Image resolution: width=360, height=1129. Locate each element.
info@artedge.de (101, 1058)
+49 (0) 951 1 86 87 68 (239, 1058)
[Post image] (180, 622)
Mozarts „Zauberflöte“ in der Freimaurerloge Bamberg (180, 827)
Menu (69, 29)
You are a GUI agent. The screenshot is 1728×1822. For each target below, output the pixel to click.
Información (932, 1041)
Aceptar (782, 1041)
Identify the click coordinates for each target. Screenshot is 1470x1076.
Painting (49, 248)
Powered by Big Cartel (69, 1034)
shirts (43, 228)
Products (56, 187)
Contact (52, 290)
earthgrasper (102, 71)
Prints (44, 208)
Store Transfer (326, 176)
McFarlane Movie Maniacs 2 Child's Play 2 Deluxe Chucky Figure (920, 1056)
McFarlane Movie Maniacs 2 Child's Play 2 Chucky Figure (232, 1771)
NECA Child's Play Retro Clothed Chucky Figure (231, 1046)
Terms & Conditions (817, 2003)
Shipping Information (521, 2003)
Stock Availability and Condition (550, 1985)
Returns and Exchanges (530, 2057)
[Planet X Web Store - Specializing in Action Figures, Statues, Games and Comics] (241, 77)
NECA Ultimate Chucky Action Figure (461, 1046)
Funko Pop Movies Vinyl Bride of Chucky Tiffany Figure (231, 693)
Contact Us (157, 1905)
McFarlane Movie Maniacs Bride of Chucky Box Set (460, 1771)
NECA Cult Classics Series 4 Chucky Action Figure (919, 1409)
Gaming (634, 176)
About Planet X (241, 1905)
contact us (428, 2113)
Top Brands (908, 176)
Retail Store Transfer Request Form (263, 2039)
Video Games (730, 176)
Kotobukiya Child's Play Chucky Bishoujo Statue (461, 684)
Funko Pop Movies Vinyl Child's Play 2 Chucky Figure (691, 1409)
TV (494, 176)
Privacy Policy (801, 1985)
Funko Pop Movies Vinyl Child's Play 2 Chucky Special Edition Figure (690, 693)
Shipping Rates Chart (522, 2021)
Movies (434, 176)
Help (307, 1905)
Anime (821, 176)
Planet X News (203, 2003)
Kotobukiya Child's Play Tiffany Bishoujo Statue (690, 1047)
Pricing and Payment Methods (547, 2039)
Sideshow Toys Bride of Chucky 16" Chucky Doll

### WHAT THE TASK ASKS
Every line in the listing above that mentions "Funko" should be returned.

### RESPONSE TO THE TASK
Funko Pop Movies Vinyl Bride of Chucky Tiffany Figure (231, 693)
Funko Pop Movies Vinyl Child's Play 2 Chucky Figure (691, 1409)
Funko Pop Movies Vinyl Child's Play 2 Chucky Special Edition Figure (690, 693)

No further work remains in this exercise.